‘Fathead’ Team Explores Virtual Production During NAB Panel

Production in the cloud, virtual workflows and remote work solutions were hot topics at the 2022 NAB Show in Las Vegas last month. Erik Weaver, director of adaptive production at the Entertainment Technology Center@USC, discussed new tools and techniques implemented during the production of ETC’s “Fathead,” a short film that experimented with in-camera real-time VFX and LED stages. Weaver joined “Fathead” virtual production producer Tom Thudiyanplackal, the short’s post-production supervisor James Blevins, and the global lead for Film/TV production partners at Amazon Web Services (AWS) Jack Wenzinger for a compelling NAB panel discussion, “ICVFX and the Cloud.”

Film and television production is becoming a collaborative effort among studios, equipment manufacturers and service providers. The production of “Fathead” helped illustrate how that collaborative process can be efficiently planned and executed.

“Virtual production is about more than just the LED wall. It is a whole suite of tools,” explained Thudiyanplackal, who participated in three NAB sessions focused on ETC’s action short, directed by C. Craig Patterson.

Left to right: Erik Weaver, Tom Thudiyanplackal, James Blevins, Jack Wenzinger
at the “ICVFX and the Cloud” panel (photo courtesy of Eric Rigney)

Wenzinger vividly illustrated that point during the “ICVFX and the Cloud” discussion. AWS Partners were brought to the project, like Arch Platform Technologies, whose enterprise-level SaaS dashboard helped the team spin-up a studio in the cloud, build and manage workstations, render farms and access storage and servers.

“The cloud has a natural place in optimizing remote collaboration, GPU, and storage usage supporting virtual production in all three phases: preproduction, on-set collaboration, and post,” Wenzinger said. “AWS provides a strategic outrigger to virtual production.”

High-capacity connectivity between production and the cloud is critical and there are several solutions available to connect to the cloud. “We were writing camera files in real-time from the ARRI Alexa Mini LF directly to the cloud at 800GB per second,” Weaver said. Included in the extensive toolkit, collaboration software from 5th Kind helped organize permissions, delegation and asset management.

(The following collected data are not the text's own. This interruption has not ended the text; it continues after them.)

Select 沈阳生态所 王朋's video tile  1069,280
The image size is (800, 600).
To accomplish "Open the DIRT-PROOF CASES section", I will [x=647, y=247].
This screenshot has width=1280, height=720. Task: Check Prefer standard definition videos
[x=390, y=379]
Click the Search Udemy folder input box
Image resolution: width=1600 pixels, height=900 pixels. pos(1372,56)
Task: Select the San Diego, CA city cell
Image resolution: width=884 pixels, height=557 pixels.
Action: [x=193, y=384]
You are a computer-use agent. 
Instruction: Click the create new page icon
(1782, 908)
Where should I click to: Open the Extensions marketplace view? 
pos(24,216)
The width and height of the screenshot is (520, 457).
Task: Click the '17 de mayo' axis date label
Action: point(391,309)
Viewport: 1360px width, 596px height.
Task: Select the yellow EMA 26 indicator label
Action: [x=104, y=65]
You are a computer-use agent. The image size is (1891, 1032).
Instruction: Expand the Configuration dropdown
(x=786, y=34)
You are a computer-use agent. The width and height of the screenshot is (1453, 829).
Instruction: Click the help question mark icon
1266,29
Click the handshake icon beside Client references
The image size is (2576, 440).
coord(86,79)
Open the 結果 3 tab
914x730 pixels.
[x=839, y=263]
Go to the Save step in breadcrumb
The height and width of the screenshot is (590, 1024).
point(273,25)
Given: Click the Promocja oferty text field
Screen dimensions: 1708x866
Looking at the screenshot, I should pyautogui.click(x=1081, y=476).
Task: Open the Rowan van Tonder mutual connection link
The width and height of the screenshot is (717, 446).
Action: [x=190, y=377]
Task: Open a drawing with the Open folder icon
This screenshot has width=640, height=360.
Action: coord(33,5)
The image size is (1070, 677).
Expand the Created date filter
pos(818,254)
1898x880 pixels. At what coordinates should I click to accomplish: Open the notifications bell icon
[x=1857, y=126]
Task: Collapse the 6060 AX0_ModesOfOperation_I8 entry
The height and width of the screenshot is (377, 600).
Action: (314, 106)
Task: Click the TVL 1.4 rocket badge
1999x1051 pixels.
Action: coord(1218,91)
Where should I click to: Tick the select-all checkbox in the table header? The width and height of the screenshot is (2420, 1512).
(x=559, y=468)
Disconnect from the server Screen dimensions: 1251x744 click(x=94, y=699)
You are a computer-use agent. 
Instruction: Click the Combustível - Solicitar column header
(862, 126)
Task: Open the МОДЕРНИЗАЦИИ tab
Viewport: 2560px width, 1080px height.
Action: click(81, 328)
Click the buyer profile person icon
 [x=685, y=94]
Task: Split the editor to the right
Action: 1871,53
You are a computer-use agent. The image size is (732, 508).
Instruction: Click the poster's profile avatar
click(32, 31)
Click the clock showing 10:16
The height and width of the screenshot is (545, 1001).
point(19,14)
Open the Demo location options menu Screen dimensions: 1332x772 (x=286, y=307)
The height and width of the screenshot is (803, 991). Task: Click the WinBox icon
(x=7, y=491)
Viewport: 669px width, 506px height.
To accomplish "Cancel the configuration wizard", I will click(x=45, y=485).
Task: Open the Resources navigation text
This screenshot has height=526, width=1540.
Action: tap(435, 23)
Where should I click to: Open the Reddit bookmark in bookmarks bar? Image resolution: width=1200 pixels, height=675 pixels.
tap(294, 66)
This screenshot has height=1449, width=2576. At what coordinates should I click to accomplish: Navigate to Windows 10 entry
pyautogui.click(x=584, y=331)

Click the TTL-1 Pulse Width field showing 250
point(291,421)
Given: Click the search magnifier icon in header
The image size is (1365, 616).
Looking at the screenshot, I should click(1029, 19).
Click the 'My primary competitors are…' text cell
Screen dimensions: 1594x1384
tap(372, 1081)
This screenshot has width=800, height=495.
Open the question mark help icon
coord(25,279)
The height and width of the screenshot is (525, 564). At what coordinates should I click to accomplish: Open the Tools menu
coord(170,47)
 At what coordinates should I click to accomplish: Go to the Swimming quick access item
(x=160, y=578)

A key aspect of virtual production is the emphasis on pre-production for the volume stage, where LED panel-lined walls supply the computer-generated environments and visual effects for what is essentially a live, onset shooting experience.

Bluescape — a virtual workspace for concept development through production — was “used to put all the components together in advance,” Weaver noted. Epic Games’ RealityCapture was essential for photogrammetry, translating 2D photographs into textured, 3D environments and objects, a “resource-intensive process” that Thudiyanplackal said allowed the scalability of cloud computing to shine.

A markerless, suitless motion capture system provided by Move.ai was tested on “Fathead.” Requiring 4 to 8 consumer-level action cameras placed in a circular arrangement to capture anywhere from 1 to 5 actors, the footage was uploaded to the cloud-based server where AI algorithms identified each actor to generate separate animation data streams.

Epic’s MetaHuman Creator was used to create digital actors, while the company’s Unreal Engine was used to assemble the 3D worlds that played in real-time on the LED walls, the backdrop for in-camera VFX.

Once the footage left the camera for the cloud, that is where the remainder of workflow took place. “We’re color grading on a DaVinci Resolve 18 in the cloud. We’re the first to do that and describe the process as on-set-remote color editorial,” Weaver said of the 4.5K Open Gate ARRIRAW 12-bit footage being streamed as a 10-bit 444 HEVC signal.

“World building will engender new content that will be produced and stay in the digital world,” said Blevins. “Micro studios will form organically from storytellers and production designers collaborating in a 360-degree environment. They will be playing a new game called ‘Let’s make a movie.’ The result will power the next generation of content.”

A white paper on “The Role of the Cloud in Virtual Production on ‘Fathead’” will be released soon, with a comprehensive analysis to follow.